[Collected data entries]
=-=-=-=-=

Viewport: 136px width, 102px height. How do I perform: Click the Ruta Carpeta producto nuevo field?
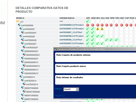click(x=96, y=69)
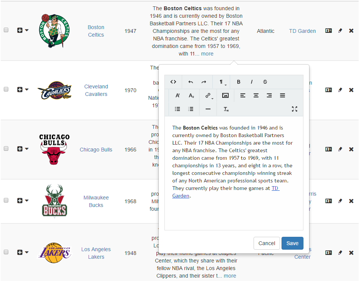The height and width of the screenshot is (281, 359).
Task: Expand the insert link dropdown
Action: coord(209,96)
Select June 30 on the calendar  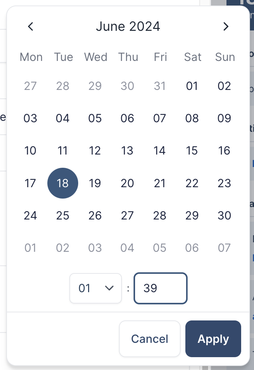[224, 215]
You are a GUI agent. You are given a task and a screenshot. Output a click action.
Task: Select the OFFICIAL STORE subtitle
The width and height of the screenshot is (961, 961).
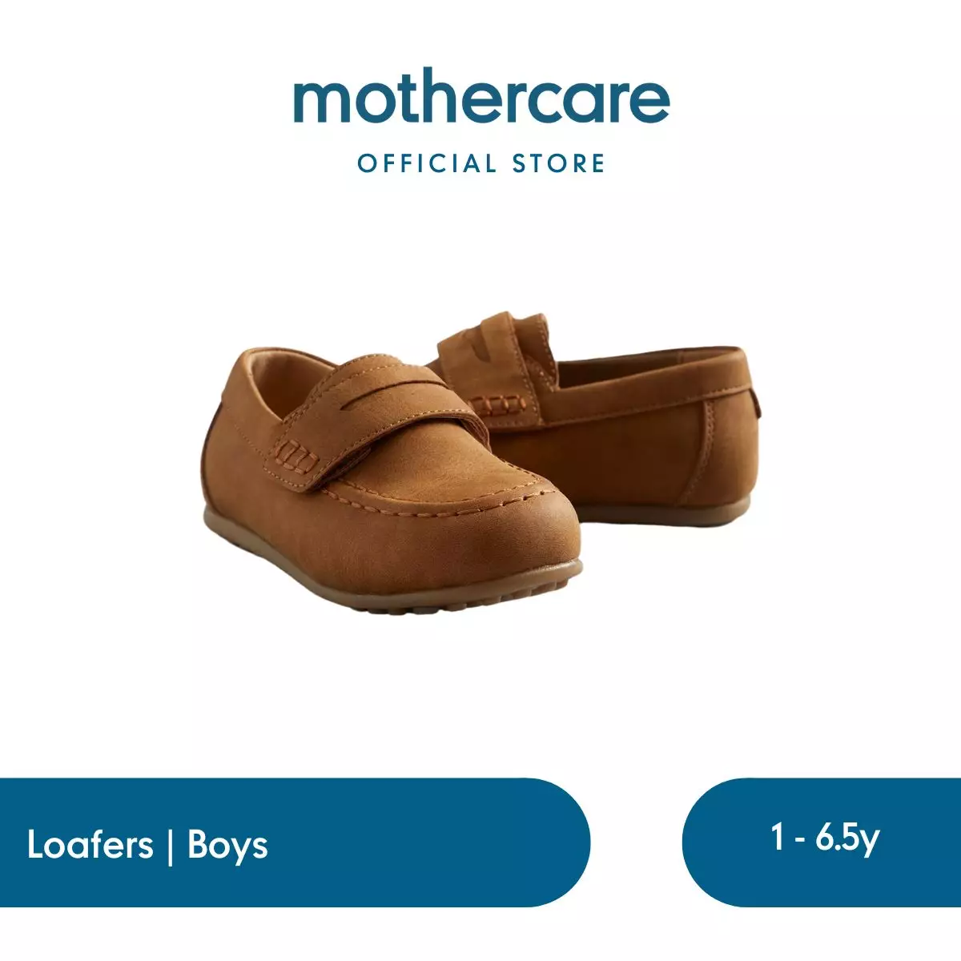(x=481, y=163)
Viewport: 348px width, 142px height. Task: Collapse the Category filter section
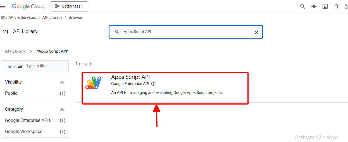pos(62,109)
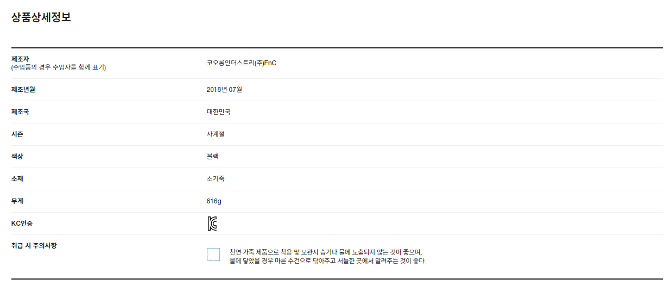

=-=-=-=-=

#### Directions:
What you write must match, line for line, the lines from the one with "Viewport: 348px width, 142px" through the last line of the data above, minus the pictures.

#### Reply:
Viewport: 348px width, 142px height. Task: Collapse the Category filter section
pos(62,109)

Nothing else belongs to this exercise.